Okay, so the gsitecrawler program did the trick. It was able to crawl all 22,702 links on the utahlinux.com site and create a valid sitemap. The sitemap uncompressed is about 5 MB, so I uploaded the compressed version (sitemap.xml.gz) and submitted it to Google. After several minutes Google validated it and now comes the wait for it to be properly indexed. Hopefully I’ll have more original content on it by then.

Google Sitemaps

So, I’m starting up a new website, www.utahlinux.com and I just setup the Google Analytics and started working on a Google Sitemap for the site. Even though Google says that having a Google sitemap doesn’t effect the ranking of your site, I think that it helps a lot, especially with the indexing of the site with the search engine. We’ll see how long it takes to get indexed. (I submitted a sitemap for this site (utahsysadmin.com) yesterday).
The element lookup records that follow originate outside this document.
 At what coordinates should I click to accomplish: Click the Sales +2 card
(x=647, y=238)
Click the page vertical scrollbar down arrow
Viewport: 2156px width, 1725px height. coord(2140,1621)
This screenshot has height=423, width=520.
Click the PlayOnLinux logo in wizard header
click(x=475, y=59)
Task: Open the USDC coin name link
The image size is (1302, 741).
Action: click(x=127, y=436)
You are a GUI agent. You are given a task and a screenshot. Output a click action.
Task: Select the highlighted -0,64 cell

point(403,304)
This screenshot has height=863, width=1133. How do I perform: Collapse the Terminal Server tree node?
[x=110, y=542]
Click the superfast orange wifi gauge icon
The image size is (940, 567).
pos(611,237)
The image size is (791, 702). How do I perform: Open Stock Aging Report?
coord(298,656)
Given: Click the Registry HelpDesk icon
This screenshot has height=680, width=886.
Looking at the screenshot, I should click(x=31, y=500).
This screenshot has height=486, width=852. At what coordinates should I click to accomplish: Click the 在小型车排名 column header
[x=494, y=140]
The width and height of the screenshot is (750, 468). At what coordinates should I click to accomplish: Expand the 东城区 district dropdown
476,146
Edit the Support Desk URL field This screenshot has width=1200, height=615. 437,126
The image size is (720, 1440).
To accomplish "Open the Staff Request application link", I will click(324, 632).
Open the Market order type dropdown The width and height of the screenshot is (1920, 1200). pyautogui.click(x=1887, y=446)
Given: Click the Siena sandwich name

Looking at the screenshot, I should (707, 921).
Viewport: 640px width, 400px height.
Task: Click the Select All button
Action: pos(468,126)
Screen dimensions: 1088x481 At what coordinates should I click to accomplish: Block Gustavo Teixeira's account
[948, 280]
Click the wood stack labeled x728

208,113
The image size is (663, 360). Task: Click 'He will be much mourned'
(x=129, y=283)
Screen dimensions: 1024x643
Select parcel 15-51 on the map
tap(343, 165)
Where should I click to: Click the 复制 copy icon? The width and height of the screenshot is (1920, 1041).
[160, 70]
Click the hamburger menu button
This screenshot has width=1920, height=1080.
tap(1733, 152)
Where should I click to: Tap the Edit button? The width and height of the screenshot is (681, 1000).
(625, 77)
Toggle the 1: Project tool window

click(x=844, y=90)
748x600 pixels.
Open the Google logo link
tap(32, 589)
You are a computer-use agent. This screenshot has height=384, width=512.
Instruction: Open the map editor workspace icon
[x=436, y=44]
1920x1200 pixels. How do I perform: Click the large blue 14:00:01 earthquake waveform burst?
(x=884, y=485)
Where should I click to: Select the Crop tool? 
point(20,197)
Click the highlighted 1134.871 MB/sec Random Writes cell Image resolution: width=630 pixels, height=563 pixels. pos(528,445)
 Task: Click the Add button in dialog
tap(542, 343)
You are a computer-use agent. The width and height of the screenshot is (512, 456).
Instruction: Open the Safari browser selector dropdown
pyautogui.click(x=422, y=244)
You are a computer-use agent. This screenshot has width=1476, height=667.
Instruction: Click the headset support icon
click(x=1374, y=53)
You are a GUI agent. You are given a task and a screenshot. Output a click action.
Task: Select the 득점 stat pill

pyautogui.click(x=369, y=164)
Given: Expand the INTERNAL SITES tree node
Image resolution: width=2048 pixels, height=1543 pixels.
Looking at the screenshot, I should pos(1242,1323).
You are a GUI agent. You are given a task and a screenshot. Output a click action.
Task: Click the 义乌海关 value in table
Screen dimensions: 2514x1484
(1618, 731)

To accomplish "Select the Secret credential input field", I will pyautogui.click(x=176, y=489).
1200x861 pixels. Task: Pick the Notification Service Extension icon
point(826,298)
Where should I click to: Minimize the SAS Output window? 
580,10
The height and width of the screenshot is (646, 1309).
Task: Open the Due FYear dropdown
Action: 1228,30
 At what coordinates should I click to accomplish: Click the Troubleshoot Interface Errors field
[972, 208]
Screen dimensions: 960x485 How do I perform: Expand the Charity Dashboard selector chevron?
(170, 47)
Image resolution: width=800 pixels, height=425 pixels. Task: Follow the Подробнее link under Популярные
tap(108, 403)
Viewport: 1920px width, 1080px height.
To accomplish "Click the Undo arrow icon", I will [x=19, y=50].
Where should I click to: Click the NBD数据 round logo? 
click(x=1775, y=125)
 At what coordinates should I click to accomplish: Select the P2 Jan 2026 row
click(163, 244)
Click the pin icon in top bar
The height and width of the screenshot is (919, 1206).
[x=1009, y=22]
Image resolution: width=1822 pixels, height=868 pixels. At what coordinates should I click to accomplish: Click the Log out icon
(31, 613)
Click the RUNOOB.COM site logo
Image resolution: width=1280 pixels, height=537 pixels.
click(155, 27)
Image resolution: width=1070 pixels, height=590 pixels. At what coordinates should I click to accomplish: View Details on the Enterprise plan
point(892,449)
So we have a little contest now between the two of them.) I was disappointed to see that the Google SiteMap Generator that Google offers to create sitemaps, does not contain a crawler for following all the links on your site and indexing them for you. Maybe they would give away too much how their spiders work if they did that. Since my utahlinux.com site has a lot of pages (mainly resource and informational documents mirrored for local use), I had to get a crawler to automate the creation of the sitemap. I tried using phpSitemapNG for quite some time before I decided that the site was just to big for the script. It’s a php based program and runs pretty slow and eventually times out before ever finishing the mapping. So I downloaded one that runs on your PC, instead of your server, gsitecrawler. So far it seems to be running well and has a bunch more options. Hopefully it saves it’s progress in case it stalls out, it can start where it stopped previously. We’ll see…

mod_rewrite

So I set this blog up to use permalinks and it automatically gave me the content for my .htaccess file to use mod_rewrite to handle the links. That was pretty cool. This reminded me of a site I recently worked on that I ended up using mod_rewrite to hide all the ? and & symbols in the URL. One of the things that I was unsure of was how to create an exception to the rule like for example css files that didn’t need to be redirected. The answer was RewriteCond. Here’s an example of what I used in my Apache config:

<IfModule mod_rewrite.c>
          RewriteEngine on
          # Exclude css directory from rewrite
          RewriteCond %{REQUEST_URI} !^/css
          # Print out "static" pages
          RewriteRule /([a-z]+).htm /site.cgi?page=$1
</IfModule>

Of course, the site.cgi script handles whether or not the file exists locally, to prevent remote page calls that can compromise your server very quickly. :)